*ASSIGNMENT*
Starting at the line that contains "Viewport: 1245px width, 952px height.", transcribe each line through the end of the material below, exactly and nothing else, leaving out the pictures.
————
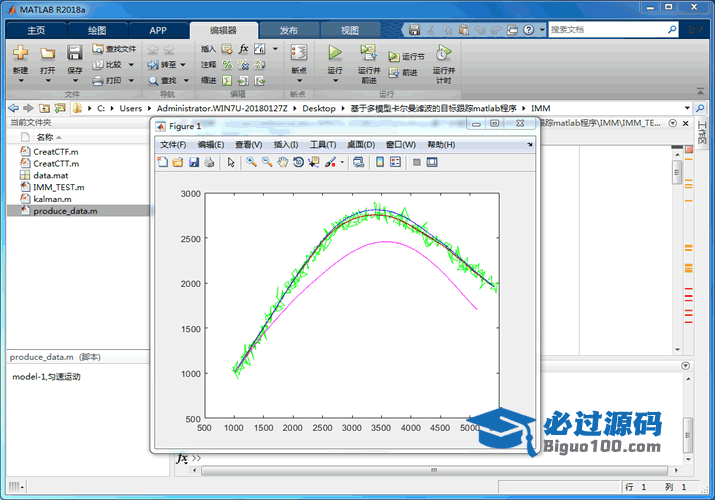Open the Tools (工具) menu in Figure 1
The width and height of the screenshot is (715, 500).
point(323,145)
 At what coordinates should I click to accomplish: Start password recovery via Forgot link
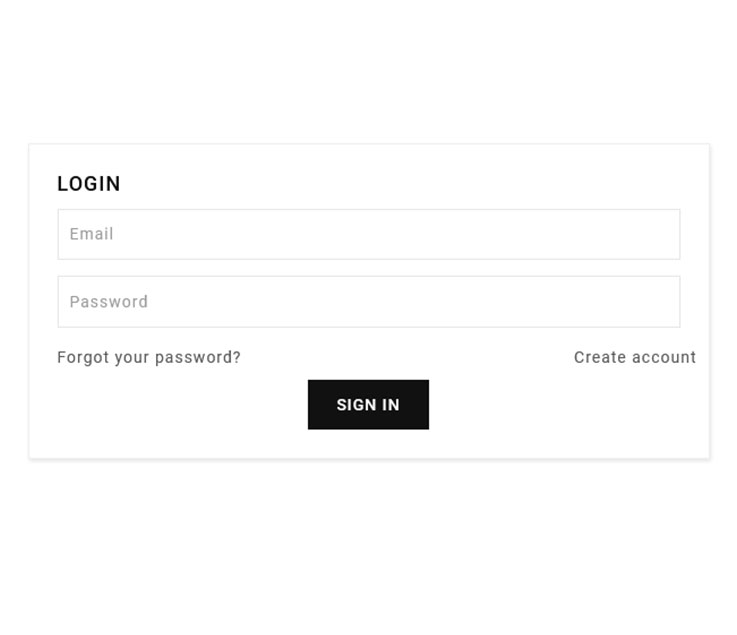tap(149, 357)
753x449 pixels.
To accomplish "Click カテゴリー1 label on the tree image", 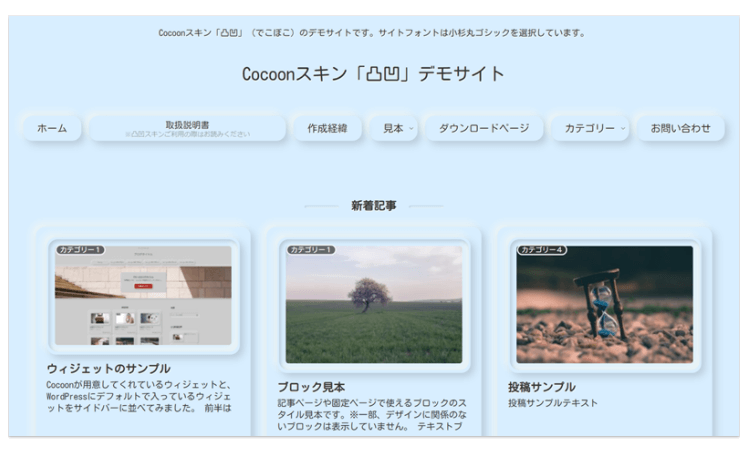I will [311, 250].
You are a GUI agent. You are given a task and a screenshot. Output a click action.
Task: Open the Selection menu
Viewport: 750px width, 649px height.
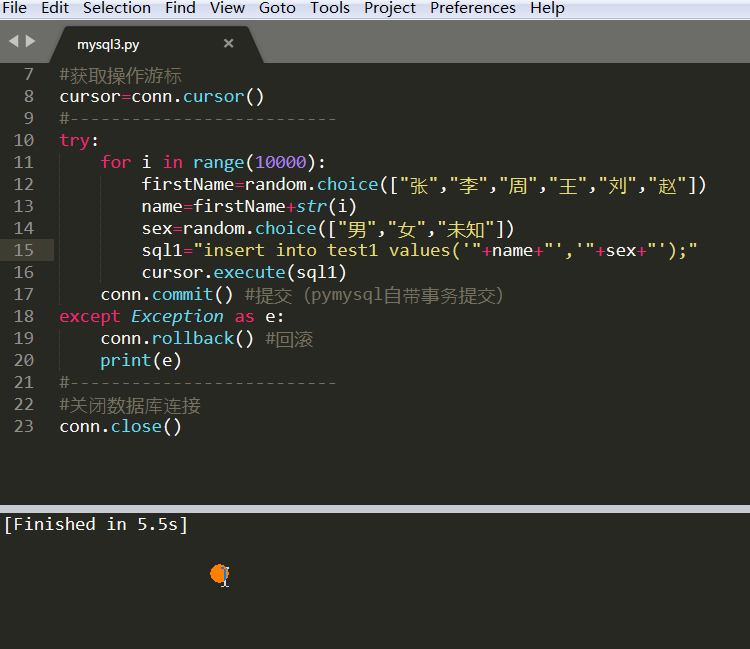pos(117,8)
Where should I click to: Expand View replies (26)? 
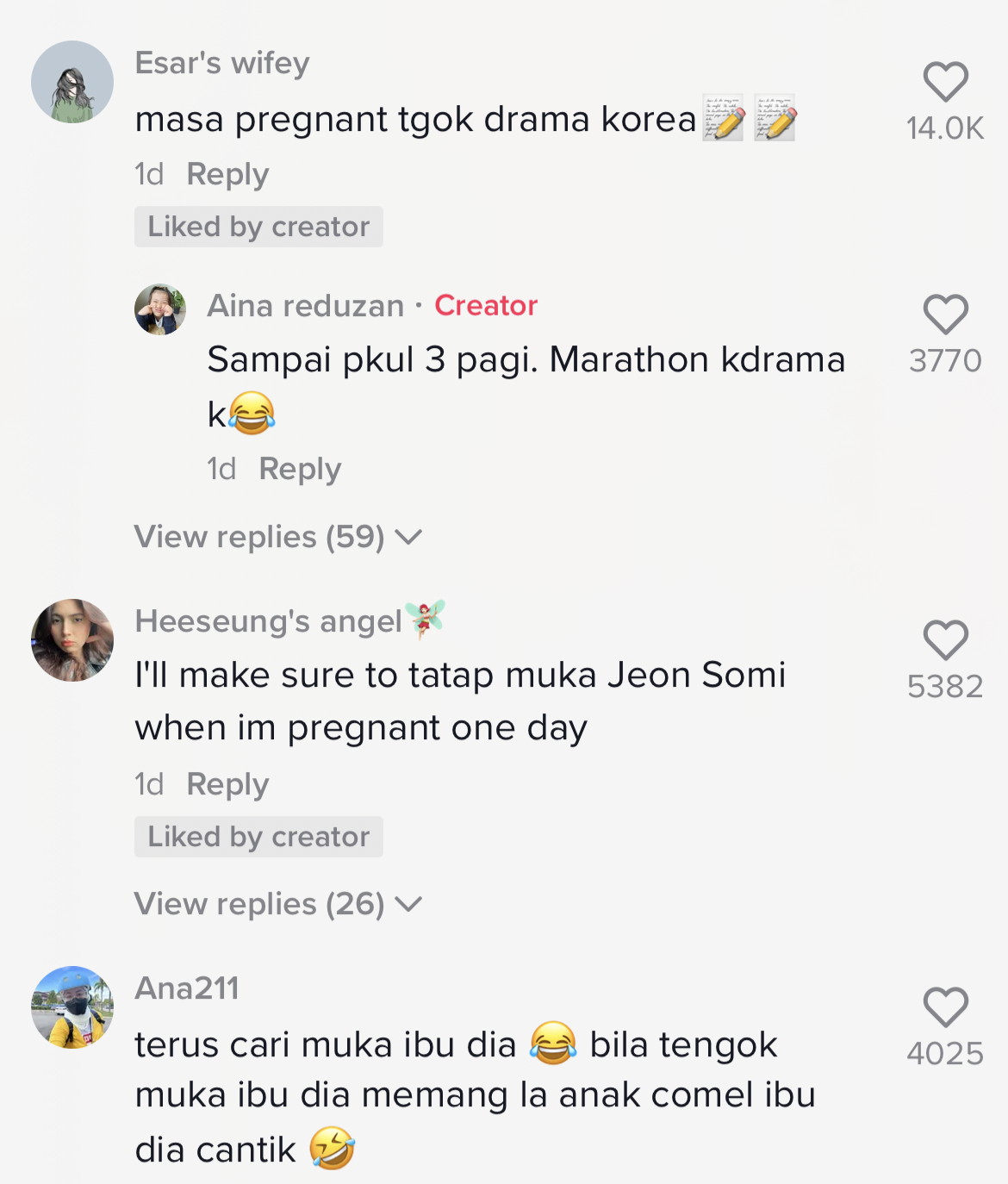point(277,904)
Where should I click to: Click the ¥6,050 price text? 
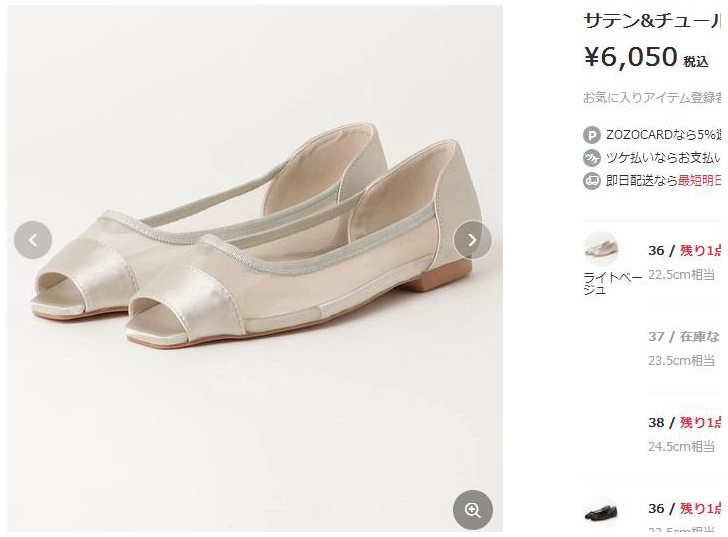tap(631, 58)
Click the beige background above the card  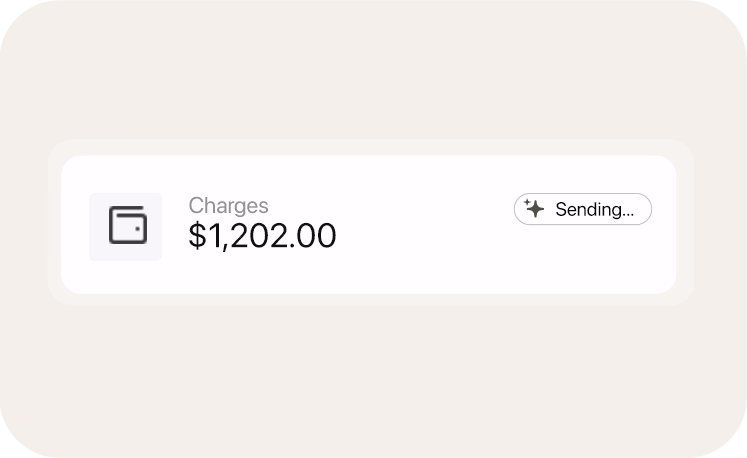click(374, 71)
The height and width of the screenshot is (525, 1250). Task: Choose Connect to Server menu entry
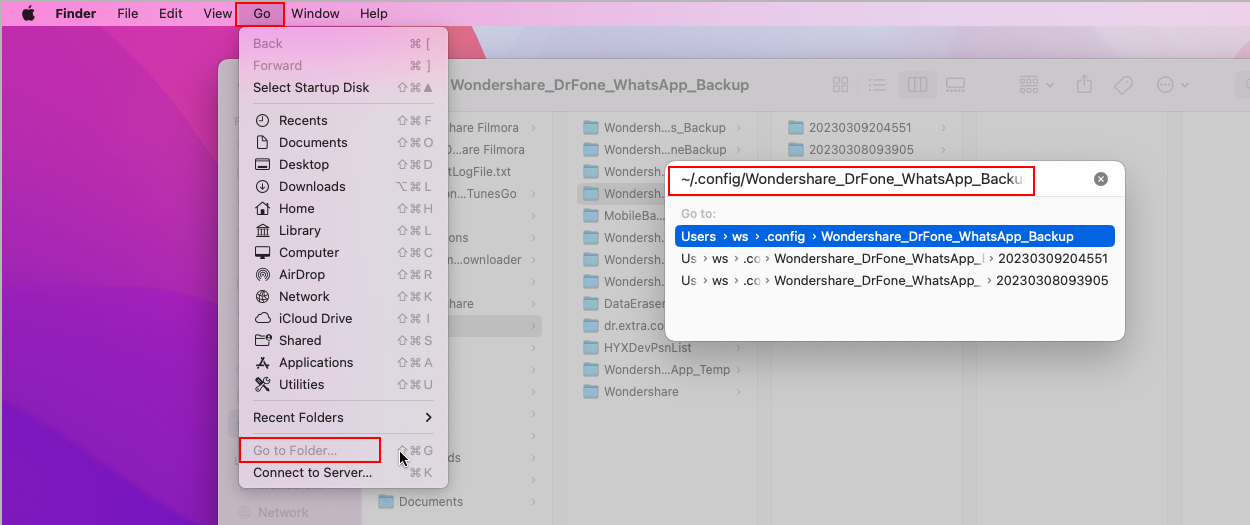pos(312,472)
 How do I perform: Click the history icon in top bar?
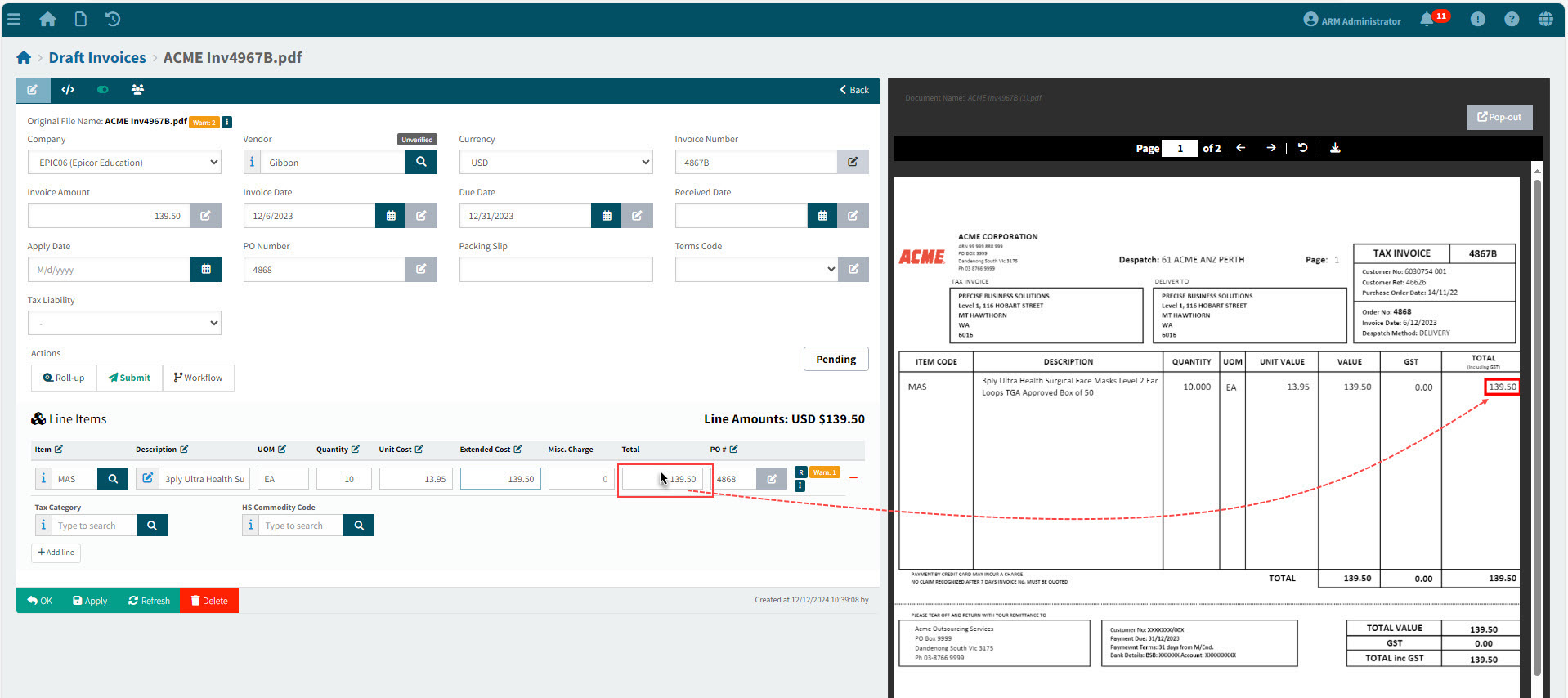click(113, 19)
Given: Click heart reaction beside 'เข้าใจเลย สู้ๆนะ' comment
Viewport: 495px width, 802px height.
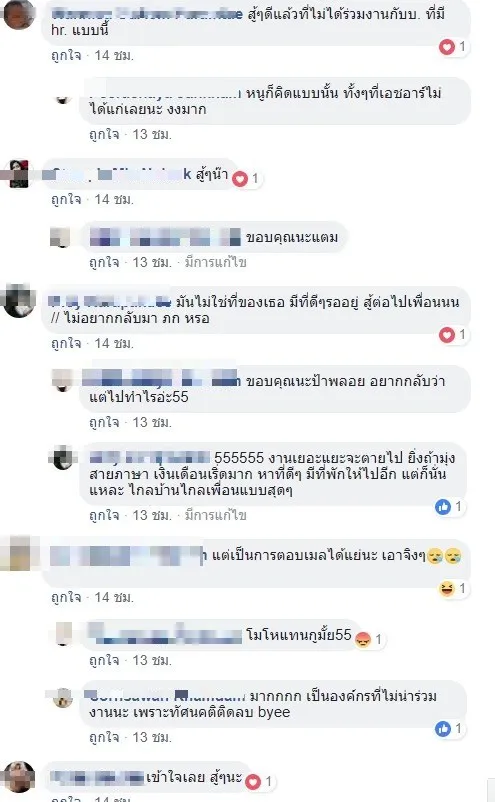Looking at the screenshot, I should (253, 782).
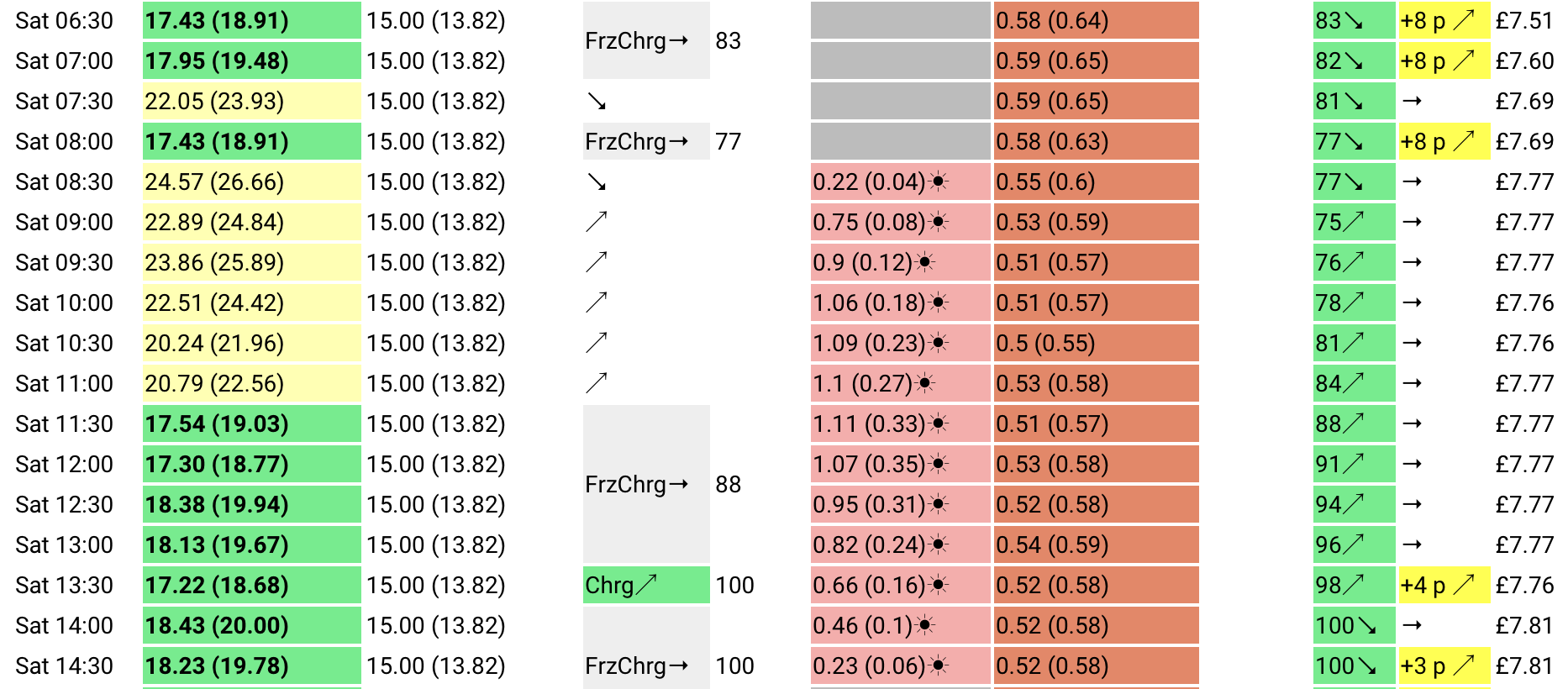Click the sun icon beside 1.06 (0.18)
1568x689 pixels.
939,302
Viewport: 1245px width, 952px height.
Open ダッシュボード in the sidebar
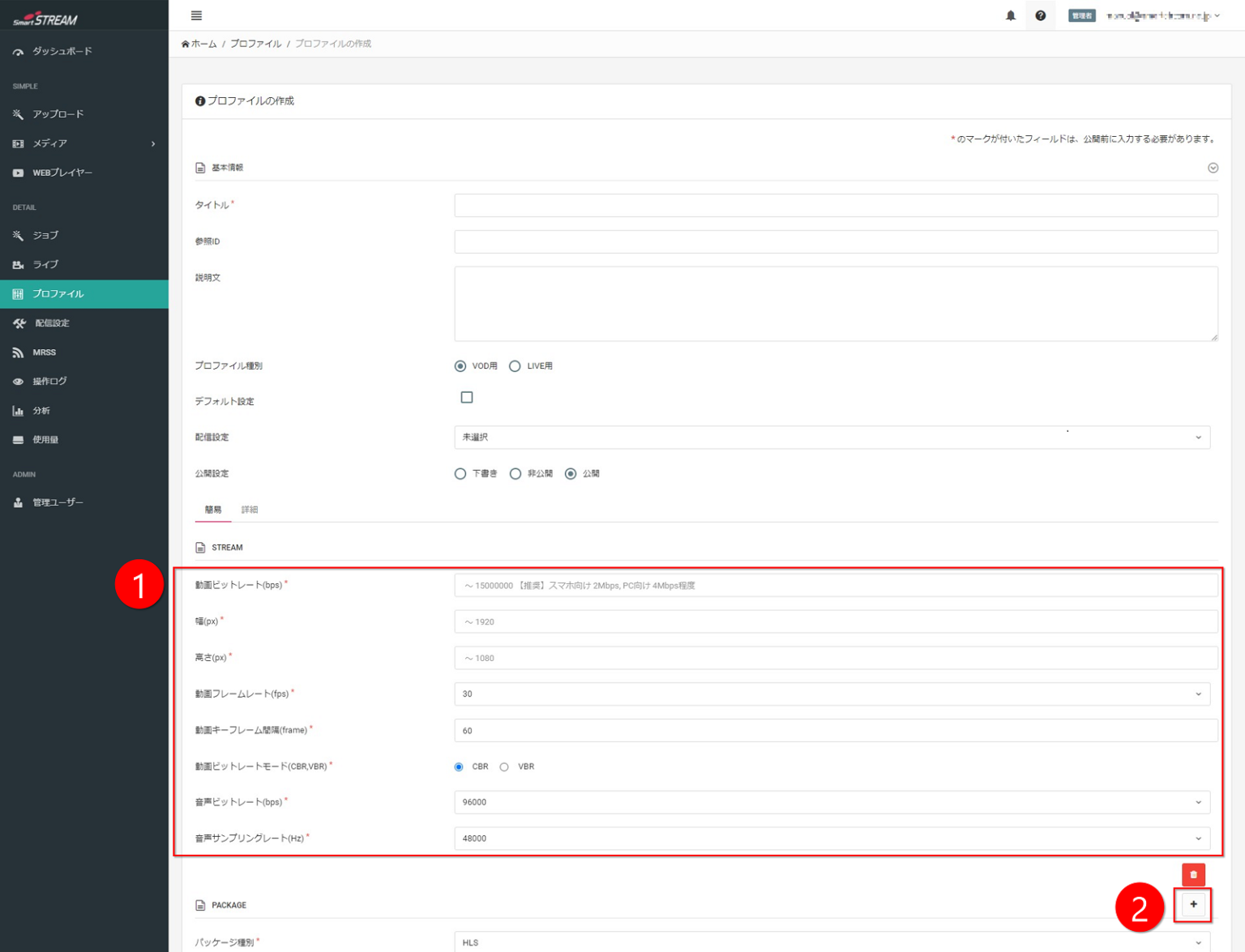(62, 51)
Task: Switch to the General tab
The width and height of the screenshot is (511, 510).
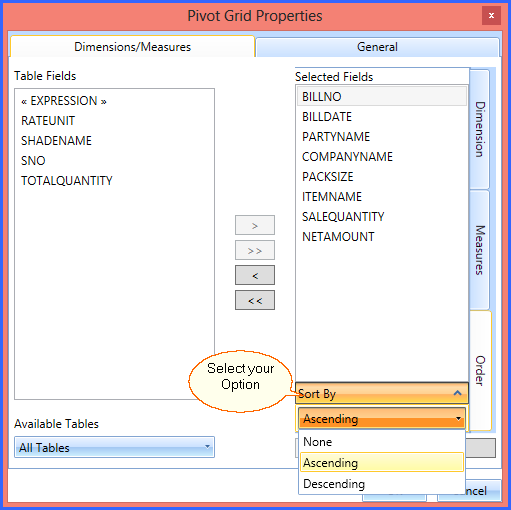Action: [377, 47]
————
*ANSWER TO THIS PROBLEM*
Viewport: 1245px width, 952px height.
Open ダッシュボード in the sidebar
(62, 51)
Task: Switch to the General tab
The width and height of the screenshot is (511, 510).
Action: [377, 47]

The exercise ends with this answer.